Eventually a ChatGPT-style Matilda chatbot will be made available for everyday consumer use.
Transparency, security, and control
Lemphers drew a sharp contrast between Maincode’s transparent, from-the-ground-up approach and the “black box” nature of many so-called open-source models, such as Meta’s Llama models.
“The challenge with open source is not a lot of it is truly open source. As a model builder and model factory, you kind of have to just build everything from scratch,” he said, warning of “a potential to be a time bomb inside” third-party models.

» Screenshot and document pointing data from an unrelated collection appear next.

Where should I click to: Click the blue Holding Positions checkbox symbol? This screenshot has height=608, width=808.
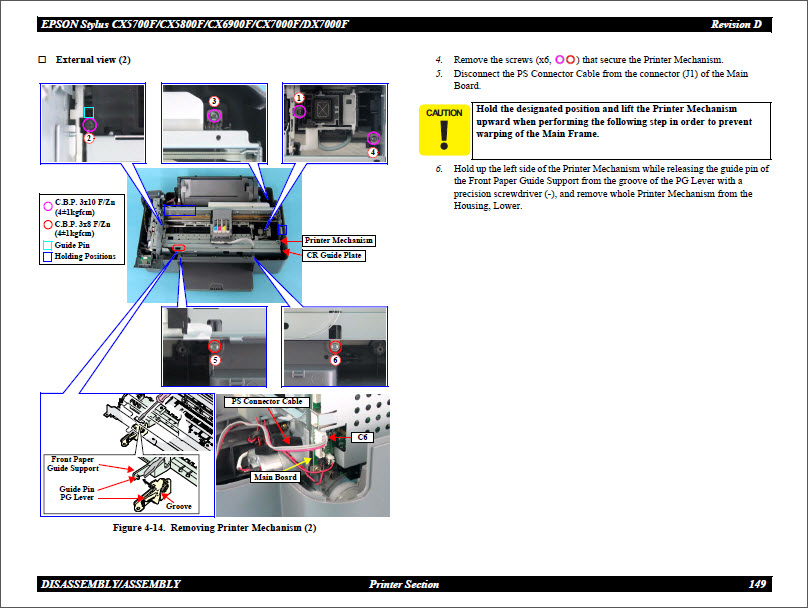[x=47, y=257]
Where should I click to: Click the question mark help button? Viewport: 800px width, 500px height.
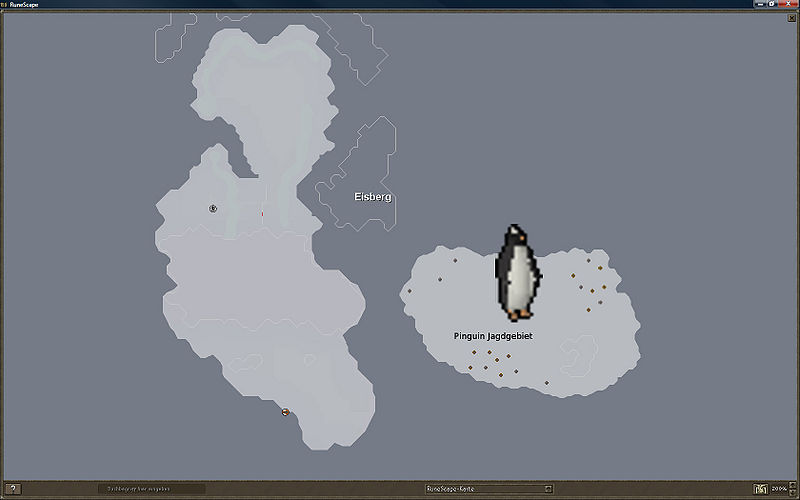click(13, 489)
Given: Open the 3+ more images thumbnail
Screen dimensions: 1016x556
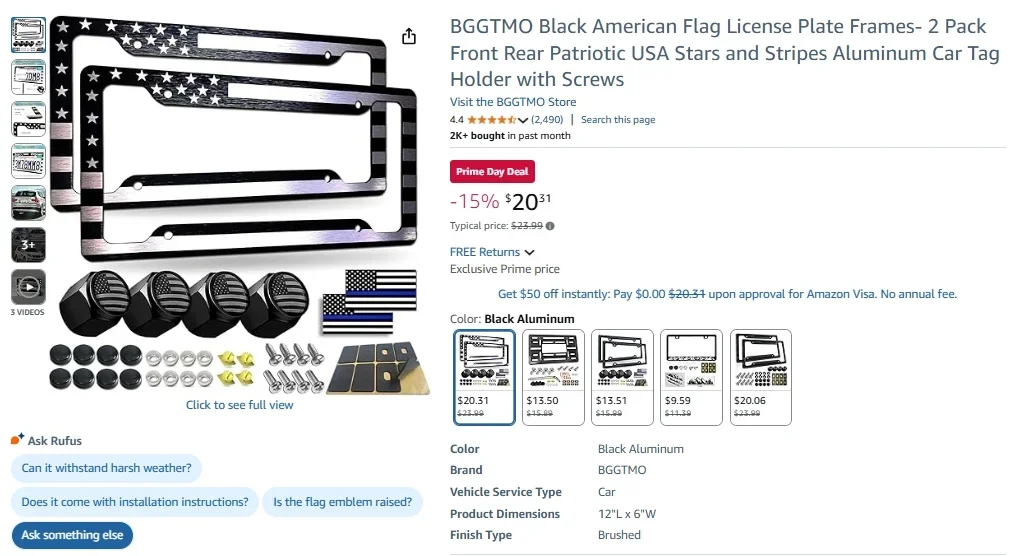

“If a user was to jailbreak or bypass the guardrails, they could potentially do some quite dangerous things. And again, I think that’s why it’s important to be working with sovereign entities who are held to local legal standards and are building locally in the community, because there’s just more transparency and more capability that way.”
Lemphers said earlier this month that companies like Maincode should pay to access content to train their models on, in contrast to the approach favoured by most LLM companies in the US, which argue that training data isn’t subject to copyright law.
Maincode has invested in its own GPUs infrastructure to develop and train its models, and Maincode claims on its website that when it comes to training data, “every piece is sourced ethically and legally, creating a dataset that is clean, representative, and truly ours”. But is the AI talent pool available in Australia to scale up LLM development?
Australia’s brain drain to Big Tech is well documented, but Lemphers believes Maincode’s mission and scale will attract the nation’s best. “We do have a huge advantage. We have an incredibly capable workforce. We have some of the smartest people coming out of PhD and advanced degree programmes, so much so that they end up going and working with companies like OpenAI and Meta,” he said.
“What’s really exciting about Maincode is we’re the only option, where everyone who comes gets to work on things you really can’t work on anywhere else.”
While the vision is ultimately to provide “a large language model capable of meeting the needs of the country”, Lemphers is pragmatic about the journey ahead.
“That’s a very long, resource-intensive process that can take us some years to get there,” he said. “In the meantime, what we are hoping is to work with Australian businesses to deploy smaller, far more capable, sovereign models that deal with the day-to-day tasks that actually matter to Australians.”
Matilda is open for beta access and is expected to be demoed at SXSW Sydney in October.